Andreas Mühe at the Galerie Bastian and the Kunsthaus Dahlem
"So how was Berlin?” My daughter combined her question with a certain lack of understanding as to why I had to travel from Munich to the “big city” for just a few hours. “Challenging-demanding”, I replied. Two exhibitions by photographer Andreas Mühe were the focus of a Dialogue organized by Sculpture Network.
Anemone Vostell, the Berlin-based coordinator of Sculpture Network, moderated the event in an informative and entertaining way – without excluding the non-experts by using too much artist jargon.
Andreas Mühe's exhibition “Freitag – den 13.” at the Galerie Bastian, running until 16 November 2024, features scenes from West German prison cells and an East German youth club. Mühe's photographs confront the viewers with the starting and ending points of radical political actors and perpetrators of violence; murderers – as he puts it. The photographs show the prison cells of Andreas Baader, Gudrun Ensslin and Jan-Carl Raspe in Stuttgart-Stammheim as well as the youth club in Jena where Beate Zschäpe, Uwe Böhnhardt and Uwe Mundlos supposedly first met.
The initial impression is misleading, though. Neither the settings in the prison cells of the RAF terrorists nor the pictures from the youth club show the reality. Mühe takes his photographs in a studio. He does not show how things were, but he stages how they could have been. The performing actors are hidden behind masks; the death masks of the RAF terrorists – a perfidious game. In 1977, Gudrun Ensslin's father requested that these masks be made, and forty-five years later, these same masks were offered to Andreas Mühe. Today, they are stored in his safe.
Mühe's close-ups are reminiscent of history paintings that do not show a view of the actors but a staged, constructed view of them. Mühe exposes the actors, he shows an option, a possibility. There might have been other options, perhaps. “Nobody”, says Mühe, “is born a murderer”. There is always a second face – and another story. But which? This is something everyone has to decide for themselves.
Mühe's striking photographs are challenging given the highly aesthetic environment of the Gallerie Bastian. The gallery is an immaculately elegant pavilion designed by British architect John Pawson. With its clear basic form, the gallery is a container for art – nothing missing, but also nothing to add. Nothing less will do.

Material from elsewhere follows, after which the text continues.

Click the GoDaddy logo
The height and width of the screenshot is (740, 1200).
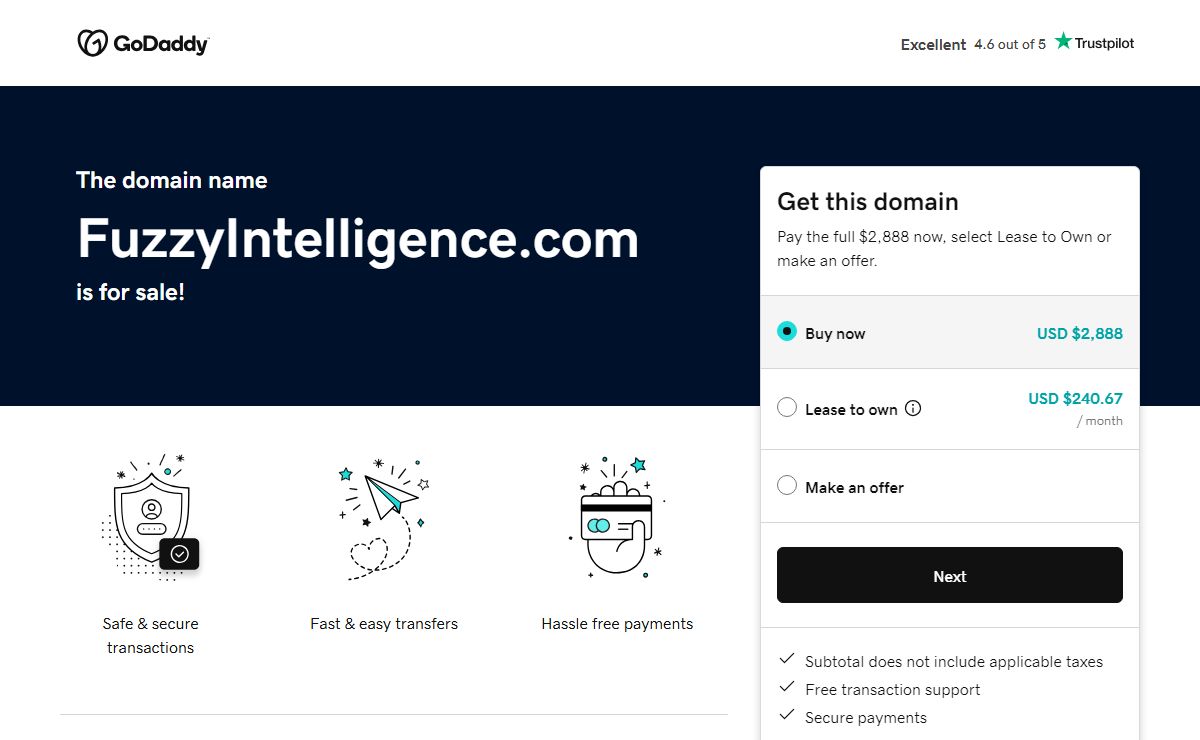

The narrow windows stretch from the floor to the roof. Nothing here distracts from the art – normal life is far away. And although the outside can be seen, it cannot be experienced. The approach is clear: this space will never take precedence over the art on display. Here, art is art – and in these well-proportioned rooms, everything else is something different. The architecture is charged with the evident value of the selected materials – natural stone, stainless steel, and glass. Andreas Mühe's accurate image compositions rise in a perfect manner to the challenge of this space. What is reality, what is staging, what is expectation?

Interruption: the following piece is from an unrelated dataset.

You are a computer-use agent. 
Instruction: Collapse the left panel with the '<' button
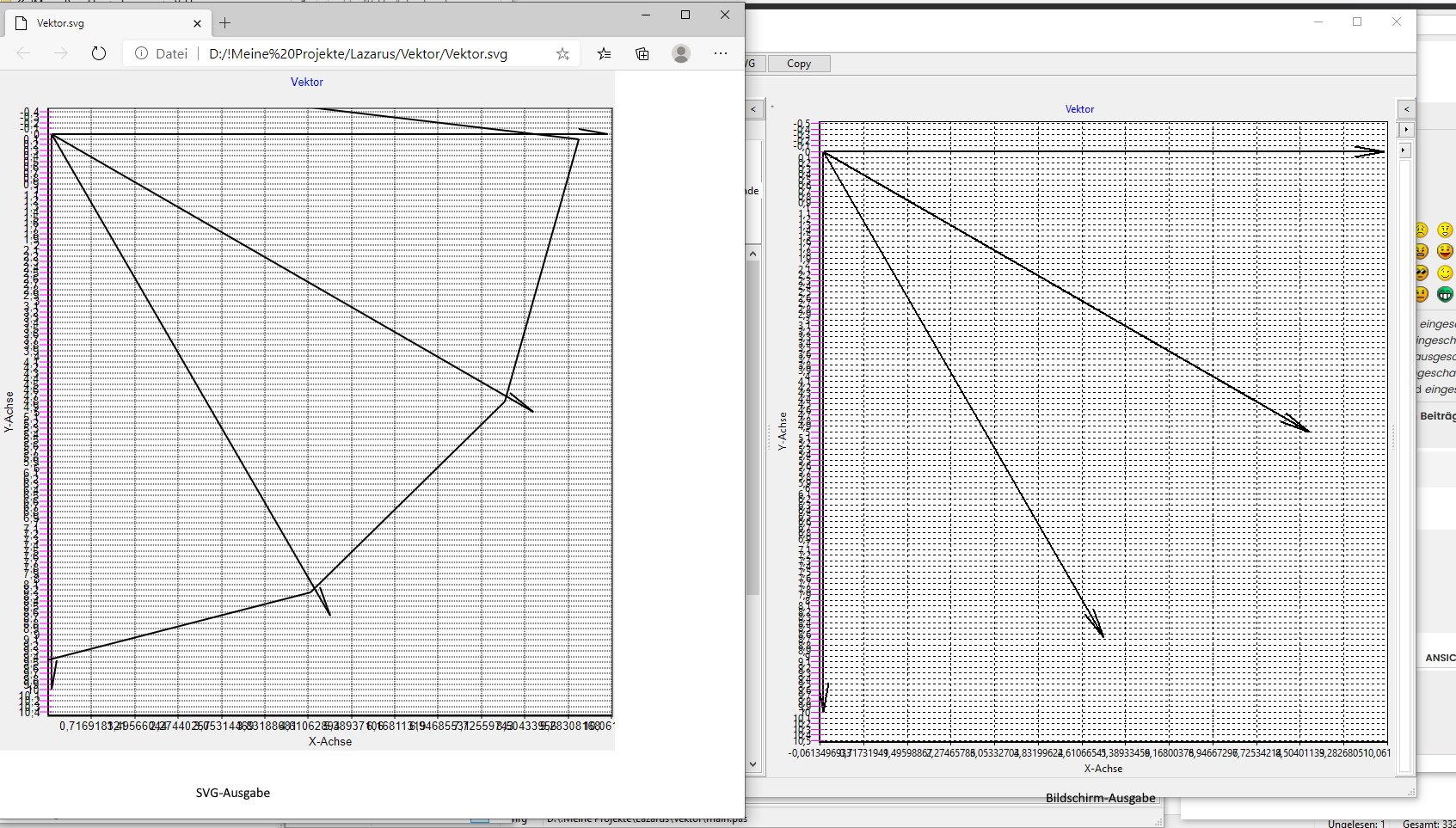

Bunkers as Real Spaces of History
Andreas Mühe's exhibition Bunker – Real Space of History that runs at the Kunsthaus Dahlem until 6 October 2024 is comparable but still very different. The Kunsthaus resides in the former state studio of sculptor Arno Breker, prestigiously located on the outskirts of Grunewald, in the – then and now – “elite” neighbourhood Dahlem. This was the place where Breker's works for the monumental structures of the new Reich capital, Germania, were to be created. Emilio Vedova, Bernhard Heiliger and Wolf Vostell worked here after the Second World War, and, until 2014, holders of a scholarship awarded by the German Academic Exchange Service (DAAD) could use the ateliers.

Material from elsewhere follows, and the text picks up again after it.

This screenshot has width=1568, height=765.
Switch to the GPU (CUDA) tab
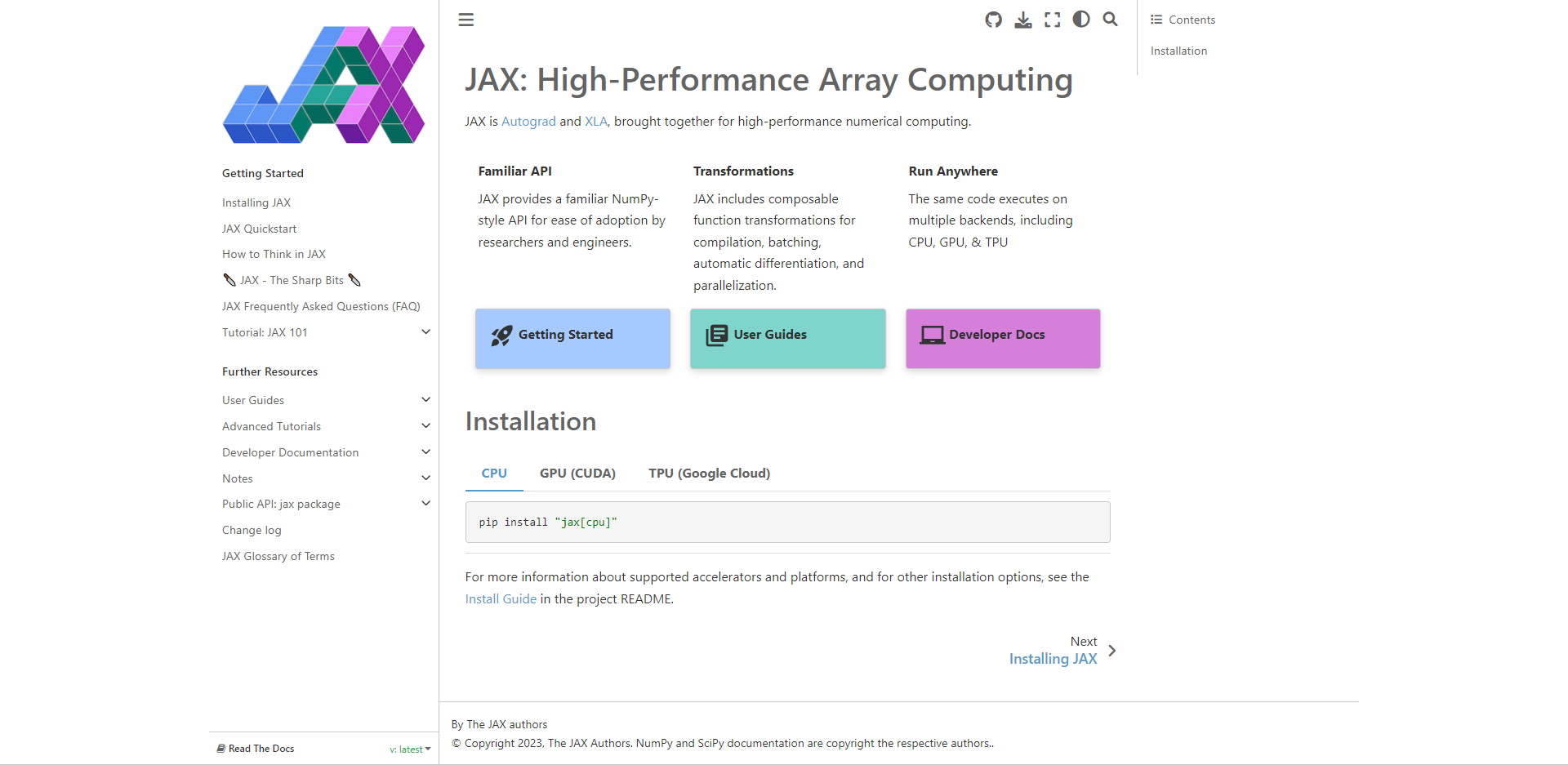577,474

The first exhibition room displays a type of set design consisting of 6,000 plush fabric bunkers. Andreas Mühe had the Spielzeug Manufaktur in Bad Kösen produce eleven types of historical bunker buildings of a size suitable for children's hands. Colourful elements – true-to-the-original casts of DDR playground equipment – are placed amidst the grey fabric landscape. The cylinder-shaped structures are reminiscent of the so called “one-man-bunkers” installed by the ten thousandth in the German Reich during the Second World War and aimed at conveying the message that humans can find protection there – an imaginary, deceptive promise. Mühe's challenge to the visitors: leave the bunkers to the children, or have a bunker pool instead of a ball pool?
The cultural-philosophical and the art-historical context steps to the fore in the next exhibition room. Citations from the book Bunker Archaeology of French philosopher Paul Virilio published in 1975 cover the walls, next to them works by various artists. Given the present-day technology of war and military weapons, to Mühe, the assumption that bunkers can be protective spaces appears obsolete. Instead, he sees bunkers as documents of the devastating force of weaponry that can destroy any life, no matter how safe it may seem.
The article was written by Willy Hafner in German.
Photos by Willy Hafner and Anemone Vostell.